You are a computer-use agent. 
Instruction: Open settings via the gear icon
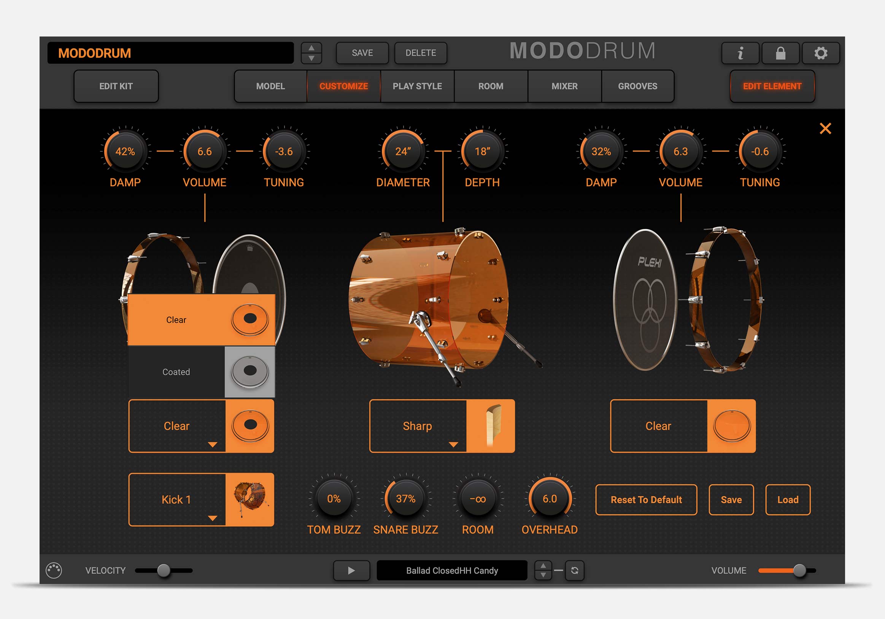[x=821, y=53]
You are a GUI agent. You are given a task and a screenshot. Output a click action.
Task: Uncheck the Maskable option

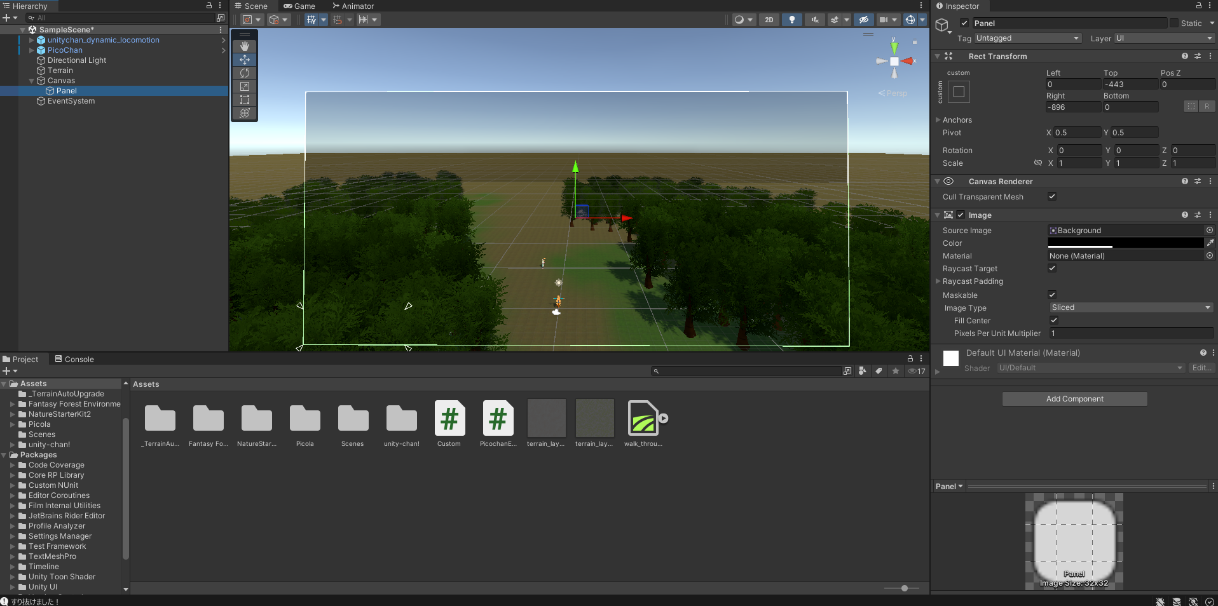(1052, 295)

PROBLEM TO WORK ON:
Leave out every picture and transcribe the remaining entries exactly.

YOUR SOLUTION:
You are a computer-use agent. 
Instruction: Open settings via the gear icon
[x=821, y=53]
You are a GUI agent. You are given a task and a screenshot. Output a click action.
Task: Uncheck the Maskable option

(1052, 295)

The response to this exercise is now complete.